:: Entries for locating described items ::
■ ■ ■ ■ ■
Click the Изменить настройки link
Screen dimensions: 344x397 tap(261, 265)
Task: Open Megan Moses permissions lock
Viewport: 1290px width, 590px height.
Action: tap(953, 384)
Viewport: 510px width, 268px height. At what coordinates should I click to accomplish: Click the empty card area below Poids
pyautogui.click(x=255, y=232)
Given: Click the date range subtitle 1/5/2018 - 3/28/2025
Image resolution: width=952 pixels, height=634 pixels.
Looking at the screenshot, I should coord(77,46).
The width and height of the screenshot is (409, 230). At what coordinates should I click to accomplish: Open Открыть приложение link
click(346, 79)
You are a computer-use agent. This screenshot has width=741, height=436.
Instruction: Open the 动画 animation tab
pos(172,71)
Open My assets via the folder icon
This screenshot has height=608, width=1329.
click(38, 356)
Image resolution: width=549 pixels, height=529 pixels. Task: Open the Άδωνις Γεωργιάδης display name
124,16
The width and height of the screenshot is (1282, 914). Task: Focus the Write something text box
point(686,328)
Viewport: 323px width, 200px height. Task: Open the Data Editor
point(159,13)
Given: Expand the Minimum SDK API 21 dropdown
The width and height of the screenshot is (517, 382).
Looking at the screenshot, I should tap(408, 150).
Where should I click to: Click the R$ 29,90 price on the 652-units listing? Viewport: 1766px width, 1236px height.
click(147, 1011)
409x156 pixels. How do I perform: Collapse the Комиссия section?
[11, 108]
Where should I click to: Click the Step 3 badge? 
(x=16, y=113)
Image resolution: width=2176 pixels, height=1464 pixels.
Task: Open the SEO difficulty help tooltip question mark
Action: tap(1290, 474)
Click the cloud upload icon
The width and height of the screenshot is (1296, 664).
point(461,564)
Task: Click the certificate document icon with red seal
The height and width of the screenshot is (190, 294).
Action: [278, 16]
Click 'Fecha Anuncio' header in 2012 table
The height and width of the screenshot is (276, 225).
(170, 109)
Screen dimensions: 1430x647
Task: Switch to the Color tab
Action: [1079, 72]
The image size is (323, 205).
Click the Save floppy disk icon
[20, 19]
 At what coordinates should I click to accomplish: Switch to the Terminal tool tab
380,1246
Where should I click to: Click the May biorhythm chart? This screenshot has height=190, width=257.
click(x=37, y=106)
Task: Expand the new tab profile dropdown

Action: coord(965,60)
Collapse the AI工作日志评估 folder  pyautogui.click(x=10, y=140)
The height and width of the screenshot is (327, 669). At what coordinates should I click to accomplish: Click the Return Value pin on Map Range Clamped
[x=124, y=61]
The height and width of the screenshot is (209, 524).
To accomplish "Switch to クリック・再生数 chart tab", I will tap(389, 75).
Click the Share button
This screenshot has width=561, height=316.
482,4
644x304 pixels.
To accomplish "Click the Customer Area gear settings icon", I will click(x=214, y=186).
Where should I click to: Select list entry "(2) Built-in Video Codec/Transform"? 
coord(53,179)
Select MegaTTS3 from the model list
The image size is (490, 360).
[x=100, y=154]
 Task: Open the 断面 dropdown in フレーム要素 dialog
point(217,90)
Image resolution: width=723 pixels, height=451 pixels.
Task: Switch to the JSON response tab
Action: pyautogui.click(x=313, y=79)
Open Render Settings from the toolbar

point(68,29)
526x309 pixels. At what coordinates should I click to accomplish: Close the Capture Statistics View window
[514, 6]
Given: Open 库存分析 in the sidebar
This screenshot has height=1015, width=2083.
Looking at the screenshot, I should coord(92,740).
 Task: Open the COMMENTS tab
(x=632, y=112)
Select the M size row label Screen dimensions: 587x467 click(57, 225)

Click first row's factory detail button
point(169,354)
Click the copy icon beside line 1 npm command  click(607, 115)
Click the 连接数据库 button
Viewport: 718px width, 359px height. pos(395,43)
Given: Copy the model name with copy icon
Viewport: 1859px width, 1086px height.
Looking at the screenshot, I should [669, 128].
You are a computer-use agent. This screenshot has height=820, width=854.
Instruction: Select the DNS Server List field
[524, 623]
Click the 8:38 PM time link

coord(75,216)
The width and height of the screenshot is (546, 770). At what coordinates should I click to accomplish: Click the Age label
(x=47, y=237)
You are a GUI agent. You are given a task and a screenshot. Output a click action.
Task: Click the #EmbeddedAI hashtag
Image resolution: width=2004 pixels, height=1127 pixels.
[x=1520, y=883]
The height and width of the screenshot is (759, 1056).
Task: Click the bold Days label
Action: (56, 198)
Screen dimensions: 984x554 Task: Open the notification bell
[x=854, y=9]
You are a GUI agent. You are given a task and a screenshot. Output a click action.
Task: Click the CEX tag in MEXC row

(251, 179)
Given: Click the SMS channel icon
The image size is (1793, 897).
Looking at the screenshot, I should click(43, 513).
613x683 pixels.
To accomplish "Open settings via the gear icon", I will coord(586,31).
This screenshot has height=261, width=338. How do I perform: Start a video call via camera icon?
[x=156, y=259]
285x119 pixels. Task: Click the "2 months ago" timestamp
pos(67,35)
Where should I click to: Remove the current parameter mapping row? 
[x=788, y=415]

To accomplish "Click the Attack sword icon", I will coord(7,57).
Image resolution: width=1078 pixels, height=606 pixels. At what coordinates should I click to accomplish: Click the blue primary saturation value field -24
■ ■ ■ ■ ■
:: Task requirements ::
Repeat every one of the entries above, line for line, with no changes.

:: Exercise result ::
Click the Изменить настройки link
Screen dimensions: 344x397 tap(261, 265)
Task: Open Megan Moses permissions lock
Viewport: 1290px width, 590px height.
Action: tap(953, 384)
Viewport: 510px width, 268px height. At what coordinates should I click to accomplish: Click the empty card area below Poids
pyautogui.click(x=255, y=232)
Given: Click the date range subtitle 1/5/2018 - 3/28/2025
Image resolution: width=952 pixels, height=634 pixels.
Looking at the screenshot, I should coord(77,46).
The width and height of the screenshot is (409, 230). At what coordinates should I click to accomplish: Open Открыть приложение link
click(346, 79)
You are a computer-use agent. This screenshot has width=741, height=436.
Instruction: Open the 动画 animation tab
pos(172,71)
Open My assets via the folder icon
This screenshot has height=608, width=1329.
click(38, 356)
Image resolution: width=549 pixels, height=529 pixels. Task: Open the Άδωνις Γεωργιάδης display name
124,16
The width and height of the screenshot is (1282, 914). Task: Focus the Write something text box
point(686,328)
Viewport: 323px width, 200px height. Task: Open the Data Editor
point(159,13)
Given: Expand the Minimum SDK API 21 dropdown
The width and height of the screenshot is (517, 382).
Looking at the screenshot, I should tap(408, 150).
Where should I click to: Click the R$ 29,90 price on the 652-units listing? Viewport: 1766px width, 1236px height.
click(147, 1011)
409x156 pixels. How do I perform: Collapse the Комиссия section?
[11, 108]
Where should I click to: Click the Step 3 badge? 
(x=16, y=113)
Image resolution: width=2176 pixels, height=1464 pixels.
Task: Open the SEO difficulty help tooltip question mark
Action: tap(1290, 474)
Click the cloud upload icon
The width and height of the screenshot is (1296, 664).
point(461,564)
Task: Click the certificate document icon with red seal
The height and width of the screenshot is (190, 294).
Action: [278, 16]
Click 'Fecha Anuncio' header in 2012 table
The height and width of the screenshot is (276, 225).
(170, 109)
Screen dimensions: 1430x647
Task: Switch to the Color tab
Action: [1079, 72]
The image size is (323, 205).
Click the Save floppy disk icon
[20, 19]
 At what coordinates should I click to accomplish: Switch to the Terminal tool tab
380,1246
Where should I click to: Click the May biorhythm chart? This screenshot has height=190, width=257.
click(x=37, y=106)
Task: Expand the new tab profile dropdown

Action: coord(965,60)
Collapse the AI工作日志评估 folder  pyautogui.click(x=10, y=140)
The height and width of the screenshot is (327, 669). At what coordinates should I click to accomplish: Click the Return Value pin on Map Range Clamped
[x=124, y=61]
The height and width of the screenshot is (209, 524).
To accomplish "Switch to クリック・再生数 chart tab", I will tap(389, 75).
Click the Share button
This screenshot has width=561, height=316.
482,4
644x304 pixels.
To accomplish "Click the Customer Area gear settings icon", I will click(x=214, y=186).
Where should I click to: Select list entry "(2) Built-in Video Codec/Transform"? 
coord(53,179)
Select MegaTTS3 from the model list
The image size is (490, 360).
[x=100, y=154]
 Task: Open the 断面 dropdown in フレーム要素 dialog
point(217,90)
Image resolution: width=723 pixels, height=451 pixels.
Task: Switch to the JSON response tab
Action: pyautogui.click(x=313, y=79)
Open Render Settings from the toolbar

point(68,29)
526x309 pixels. At what coordinates should I click to accomplish: Close the Capture Statistics View window
[514, 6]
Given: Open 库存分析 in the sidebar
This screenshot has height=1015, width=2083.
Looking at the screenshot, I should coord(92,740).
 Task: Open the COMMENTS tab
(x=632, y=112)
Select the M size row label Screen dimensions: 587x467 click(57, 225)

Click first row's factory detail button
point(169,354)
Click the copy icon beside line 1 npm command  click(607, 115)
Click the 连接数据库 button
Viewport: 718px width, 359px height. pos(395,43)
Given: Copy the model name with copy icon
Viewport: 1859px width, 1086px height.
Looking at the screenshot, I should [669, 128].
You are a computer-use agent. This screenshot has height=820, width=854.
Instruction: Select the DNS Server List field
[524, 623]
Click the 8:38 PM time link

coord(75,216)
The width and height of the screenshot is (546, 770). At what coordinates should I click to accomplish: Click the Age label
(x=47, y=237)
You are a GUI agent. You are given a task and a screenshot. Output a click action.
Task: Click the #EmbeddedAI hashtag
Image resolution: width=2004 pixels, height=1127 pixels.
[x=1520, y=883]
The height and width of the screenshot is (759, 1056).
Task: Click the bold Days label
Action: (56, 198)
Screen dimensions: 984x554 Task: Open the notification bell
[x=854, y=9]
You are a GUI agent. You are given a task and a screenshot. Output a click action.
Task: Click the CEX tag in MEXC row

(251, 179)
Given: Click the SMS channel icon
The image size is (1793, 897).
Looking at the screenshot, I should click(43, 513).
613x683 pixels.
To accomplish "Open settings via the gear icon", I will coord(586,31).
This screenshot has height=261, width=338. How do I perform: Start a video call via camera icon?
[x=156, y=259]
285x119 pixels. Task: Click the "2 months ago" timestamp
pos(67,35)
Where should I click to: Remove the current parameter mapping row? 
[x=788, y=415]

To accomplish "Click the Attack sword icon", I will coord(7,57).
Image resolution: width=1078 pixels, height=606 pixels. At what coordinates should I click to accomplish: Click the blue primary saturation value field -24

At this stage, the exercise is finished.